(Exercise data)
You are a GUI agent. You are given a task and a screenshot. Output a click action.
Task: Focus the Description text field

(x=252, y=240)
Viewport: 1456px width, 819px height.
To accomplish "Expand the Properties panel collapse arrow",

...

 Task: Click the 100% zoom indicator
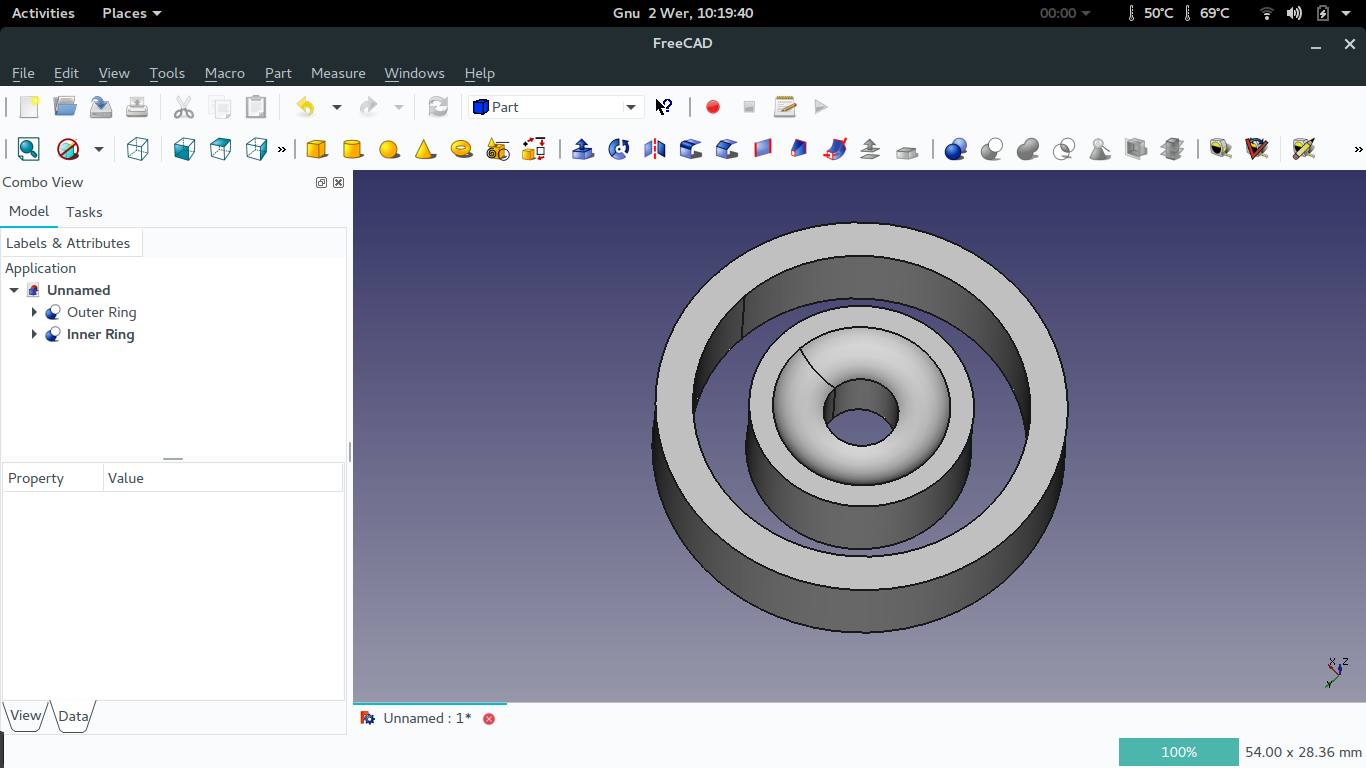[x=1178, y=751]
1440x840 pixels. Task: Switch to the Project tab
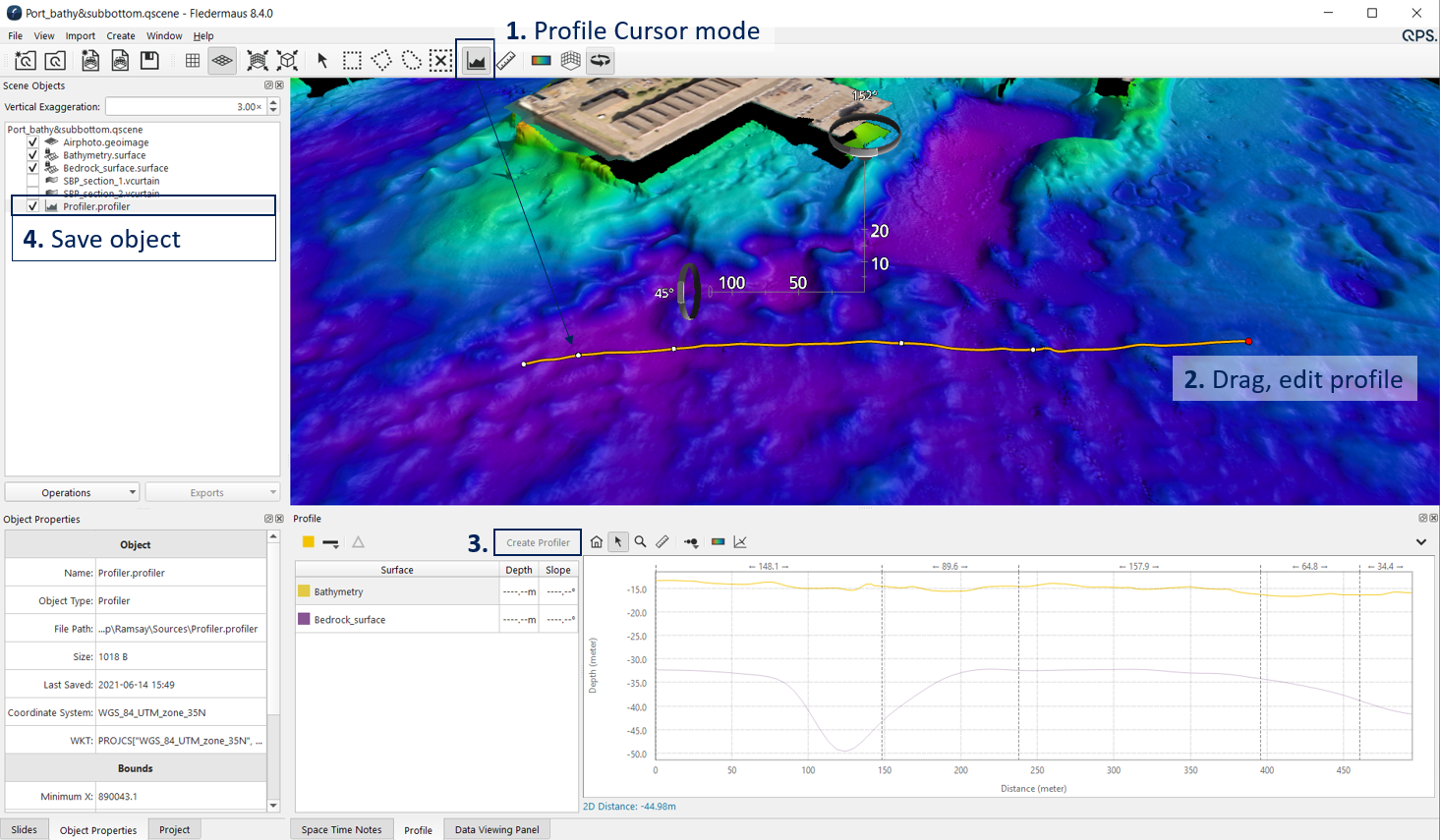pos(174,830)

==

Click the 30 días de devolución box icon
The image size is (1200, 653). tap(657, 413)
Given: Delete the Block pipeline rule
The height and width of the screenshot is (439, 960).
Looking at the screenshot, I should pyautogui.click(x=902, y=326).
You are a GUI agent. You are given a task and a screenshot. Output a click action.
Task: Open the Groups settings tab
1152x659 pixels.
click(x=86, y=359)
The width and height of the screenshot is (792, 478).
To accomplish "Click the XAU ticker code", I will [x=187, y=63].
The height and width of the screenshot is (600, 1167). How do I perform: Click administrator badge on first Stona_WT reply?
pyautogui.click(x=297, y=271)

(What you will do) Rescale everything from the line containing "Task: Click the 100% zoom indicator" down to the line containing "pos(174,830)", reproducing those entries in full with every coordinate in the answers multiplied by 0.85 and rounded to a whole number, halves rounded up. Leave the pictures out.

(Correct output)
 Task: Click the 100% zoom indicator
[x=1001, y=638]
1440x840 pixels. Task: Switch to the Project tab
pos(148,706)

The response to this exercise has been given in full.